En janvier, la Fnof (Fédération nationale des opticiens de France) annonçait la création dans l’année d’une vaste campagne pour soutenir l’opticien en tant que professionnel de santé de proximité. Celle-ci devrait être lancée à l’occasion du Silmo.

 

L’action « Mon opticien j’y tiens », initiée par la Fnof, a pour but de porter un message fort auprès des différents interlocuteurs institutionnels et politiques de la profession. Dans un premier temps, son objectif est « d’avancer vers la définition de ce qu’est le métier d’opticien, ce que les clients attendent de nous et ce que nous sommes en capacité de leur apporter. » Ainsi, une enquête en ligne est en cours auprès des opticiens.

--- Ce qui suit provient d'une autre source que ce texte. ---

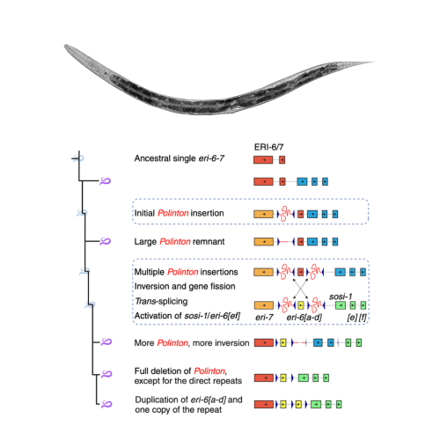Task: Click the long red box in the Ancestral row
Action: coord(263,160)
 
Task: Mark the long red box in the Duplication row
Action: coord(263,404)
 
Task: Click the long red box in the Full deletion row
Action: coord(263,378)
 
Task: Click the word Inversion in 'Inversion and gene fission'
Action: coord(154,287)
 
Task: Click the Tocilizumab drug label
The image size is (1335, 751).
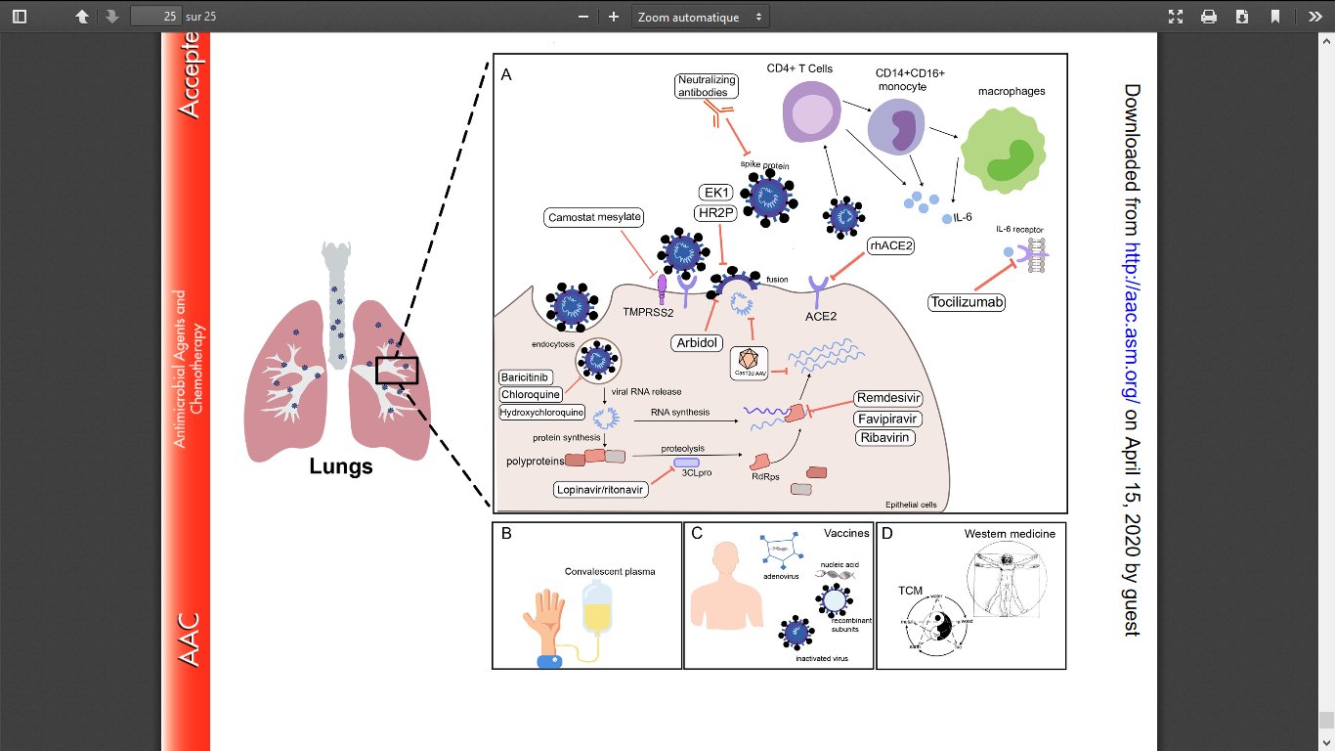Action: pyautogui.click(x=967, y=303)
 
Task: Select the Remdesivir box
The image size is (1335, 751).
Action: pyautogui.click(x=888, y=398)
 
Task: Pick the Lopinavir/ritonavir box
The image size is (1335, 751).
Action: pyautogui.click(x=602, y=489)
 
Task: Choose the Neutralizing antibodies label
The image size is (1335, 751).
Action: pyautogui.click(x=706, y=85)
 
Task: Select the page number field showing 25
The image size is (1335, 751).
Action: pyautogui.click(x=157, y=17)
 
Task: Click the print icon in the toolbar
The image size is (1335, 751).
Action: pyautogui.click(x=1209, y=17)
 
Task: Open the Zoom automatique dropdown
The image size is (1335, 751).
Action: pyautogui.click(x=701, y=17)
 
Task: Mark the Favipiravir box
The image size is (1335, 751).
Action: pyautogui.click(x=888, y=419)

Ses résultats permettront de « mieux appréhender la diversité de leurs interventions » et « de porter un message fort auprès de nos différents interlocuteurs institutionnels et politiques. »

 

La campagne « Mon opticien j’y tiens » devrait être lancée officiellement le jeudi 26 septembre au Silmo, par Alain Gerbel, président de la Fnof.

 

Atol annonce soutenir le syndicat dans cette action. « Avec la Fnof, nous défendons une certaine idée de notre métier axée sur la satisfaction visuelle de nos clients », explique Eric Plat, PDG de la coopérative, qui revient sur la nouvelle obligation, pour les ophtalmologistes, de mentionner l’écart pupillaire de leurs patients sur les ordonnances de lunettes. « La possibilité d’acheter directement des lunettes sur internet grâce à la simple mention de l’écart pupillaire sur l’ordonnance de l’ophtalmologiste ne peut nous satisfaire, si ce n’est pour des loupes ou des lentilles avec certaines précautions préalables », ajoute-t-il.